The abrogation of TCR-independent interactions with human serum ensures a selective capture of therapeutic virus-specific CD8+ T-cells by Multimer Technology in Adoptive Immunotherapy

• MHC-multimers bind to monocytes and B lymphocytes by TCR-independent interactions
• TCR-independent interactions of MHC-multimers are due to joining with the FcγR
• Sample preincubation with human AB serum avoids unspecific binding of MHC-multimers
• This blockage ensures a pure therapeutic product for Adoptive Immunotherapy

Multimers are complexes of recombinant MHC-class I molecules conjugated with antigenic immunodominant peptides and labeled with fluorescent molecules or magnetic microbeads that allow the quantification and selection of virus-specific cytotoxic T-cell subpopulations.
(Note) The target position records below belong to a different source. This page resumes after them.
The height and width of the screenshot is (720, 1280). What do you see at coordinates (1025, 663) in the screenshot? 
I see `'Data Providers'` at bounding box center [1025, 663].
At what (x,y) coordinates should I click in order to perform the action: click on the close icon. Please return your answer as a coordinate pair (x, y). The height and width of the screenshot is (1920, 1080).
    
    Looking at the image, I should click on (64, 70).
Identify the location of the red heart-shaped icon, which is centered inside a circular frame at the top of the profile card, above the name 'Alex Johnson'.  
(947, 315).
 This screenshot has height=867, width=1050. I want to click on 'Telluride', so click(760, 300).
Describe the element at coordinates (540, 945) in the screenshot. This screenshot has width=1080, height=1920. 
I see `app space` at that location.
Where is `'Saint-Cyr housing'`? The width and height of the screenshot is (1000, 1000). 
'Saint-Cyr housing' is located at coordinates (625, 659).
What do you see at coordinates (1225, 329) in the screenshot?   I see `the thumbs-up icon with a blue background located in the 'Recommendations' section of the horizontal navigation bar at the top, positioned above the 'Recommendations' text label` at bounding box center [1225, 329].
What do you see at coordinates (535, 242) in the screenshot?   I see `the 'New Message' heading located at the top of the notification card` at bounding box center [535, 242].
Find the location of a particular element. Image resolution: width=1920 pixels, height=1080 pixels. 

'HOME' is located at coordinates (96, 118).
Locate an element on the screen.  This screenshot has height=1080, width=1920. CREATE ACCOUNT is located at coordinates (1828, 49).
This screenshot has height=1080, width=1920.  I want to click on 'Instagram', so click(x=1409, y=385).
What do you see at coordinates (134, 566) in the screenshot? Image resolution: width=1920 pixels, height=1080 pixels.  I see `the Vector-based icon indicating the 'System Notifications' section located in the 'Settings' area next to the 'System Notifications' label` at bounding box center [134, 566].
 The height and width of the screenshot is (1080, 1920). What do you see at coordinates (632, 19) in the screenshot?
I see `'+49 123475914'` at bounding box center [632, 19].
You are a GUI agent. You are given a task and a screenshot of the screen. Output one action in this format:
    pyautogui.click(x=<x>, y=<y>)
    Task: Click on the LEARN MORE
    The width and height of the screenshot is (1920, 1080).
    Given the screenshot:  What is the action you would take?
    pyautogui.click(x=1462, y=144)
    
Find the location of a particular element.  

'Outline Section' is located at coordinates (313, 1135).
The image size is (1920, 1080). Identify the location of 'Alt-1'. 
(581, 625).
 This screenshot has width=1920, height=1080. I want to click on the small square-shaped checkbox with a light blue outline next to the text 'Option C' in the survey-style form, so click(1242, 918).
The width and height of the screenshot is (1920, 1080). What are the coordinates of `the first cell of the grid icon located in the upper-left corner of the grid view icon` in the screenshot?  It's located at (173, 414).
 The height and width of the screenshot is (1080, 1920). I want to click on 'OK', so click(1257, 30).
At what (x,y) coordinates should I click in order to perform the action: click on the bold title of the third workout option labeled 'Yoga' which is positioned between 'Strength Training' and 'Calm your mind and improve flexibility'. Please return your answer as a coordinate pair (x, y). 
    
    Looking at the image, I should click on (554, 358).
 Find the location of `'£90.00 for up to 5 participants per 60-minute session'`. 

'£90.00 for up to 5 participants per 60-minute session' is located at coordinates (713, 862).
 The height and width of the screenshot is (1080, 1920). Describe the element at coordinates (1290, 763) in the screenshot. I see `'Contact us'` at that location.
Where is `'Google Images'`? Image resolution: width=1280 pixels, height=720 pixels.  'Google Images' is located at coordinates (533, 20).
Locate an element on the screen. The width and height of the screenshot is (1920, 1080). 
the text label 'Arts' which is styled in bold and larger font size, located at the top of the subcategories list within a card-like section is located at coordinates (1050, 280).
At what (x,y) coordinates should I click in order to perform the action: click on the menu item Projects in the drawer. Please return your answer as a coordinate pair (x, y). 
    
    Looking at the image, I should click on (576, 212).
Specific T-cell receptors recognize the immunodominant peptides and bind to the multimers. Although these complexes are only recognized by CD8 + T cells with specific T-cell receptors for the particular antigen, it has been observed that multimers can also bind non-specifically to CD8- cells, such as B-cells and monocytes.Using PBMCs from CMV-seropositive healthy donors, we analyze the tendency of Pentamer and Streptamer multimers towards non-specific interactions and describe a method to avoid this unwanted event. We find that a notable proportion of multimer-positive cells are likely to represent cross-contamination by cells lacking a TCR specific for pp65. In addition, we demonstrate that this unspecific interaction can be overcome by the pre-incubation of multimer-stained PBMCs with human AB serum, without altering their capacity to bind specifically to the CD8 + T cell population of interest. In conclusion, in this study we characterize a novel method to abrogate TCR-independent interactions of multimers to ensure a pure and safe therapeutic product for Adoptive Immunotherapy.